What It Is
An online form is any interaction in which a user supplies information to complete a task. Examples of online forms are event registrations, travel reservations, and customer questionnaires.
Why It's Important
- Fifty percent of U.S. adults read at the 8th grade level or below
- A well designed form balances the needs of low- and high-literacy users
- Your online form might be the only thing standing between your site visitor's goals and your agency's goals
- Your online forms can make your site usable, or unusable
By making your agency forms easy to understand and complete, you help the public get things done quickly without having to ask for assistance. This saves valuable time for both your agency and the public, and can lead to better customer service.

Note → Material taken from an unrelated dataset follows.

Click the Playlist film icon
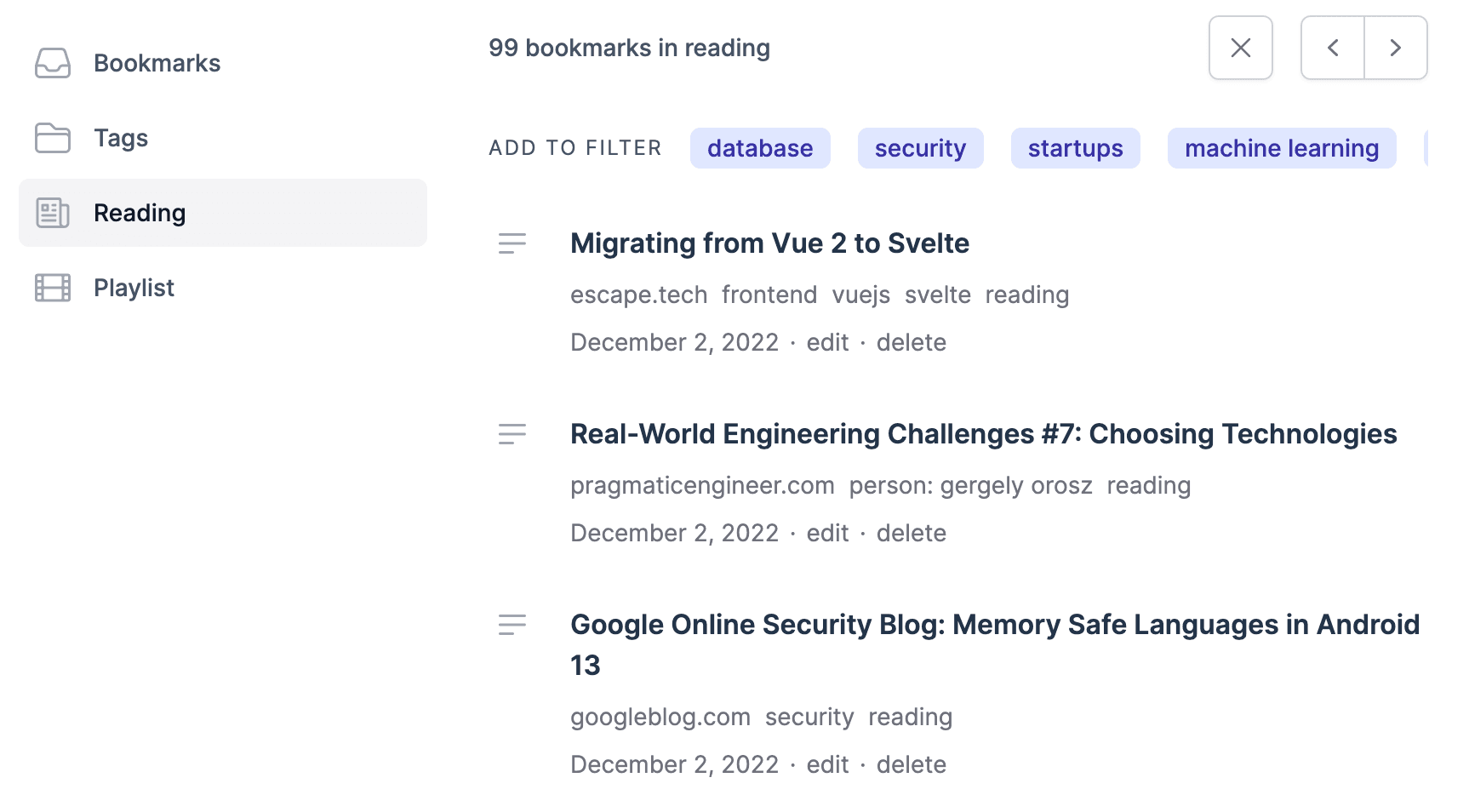Screen dimensions: 1469x812 [x=53, y=288]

OMB Policies for Federal Agency Public Websites require agencies to (#1A) "disseminate information to the public in a timely, equitable, efficient and appropriate manner," and (#2A) "maximize the quality, objectivity, utility, and integrity of information and services provided to the public."

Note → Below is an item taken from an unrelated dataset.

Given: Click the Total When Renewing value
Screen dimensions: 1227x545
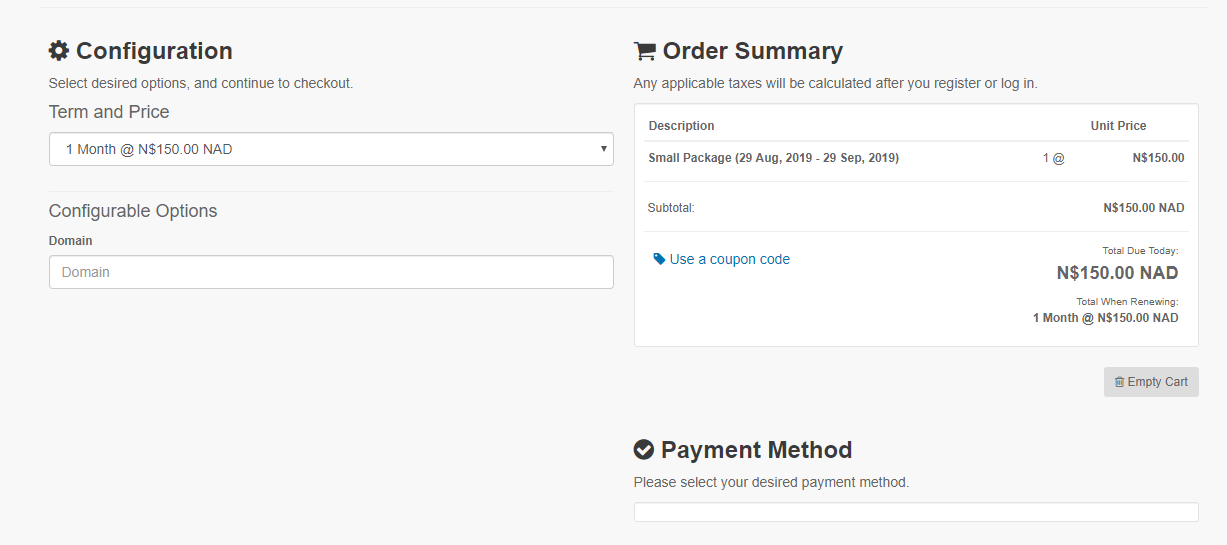Looking at the screenshot, I should 1105,318.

OMB guidance encourages federal agencies to test and simplify federal forms "to identify ways to reduce burdens and to increase simplification and ease of comprehension."
How to Implement
Here are some guidelines to create online forms that are easy for your customers to understand and use:
- Be sure the form interaction is linear; remember, tab order matters.
- Place examples and field names before an entry: people, and screen readers, read left to right.
- Build templates or business rules for common fields (such as for displaying a phone number).
- Make required elements obvious. Consider using the word “required” rather than an asterisk (which means the user must find the definition of the asterisk). Words are also easier to see than small asterisk symbols.
- Create forms that can be filled out within a Web browser (and submitted there, too).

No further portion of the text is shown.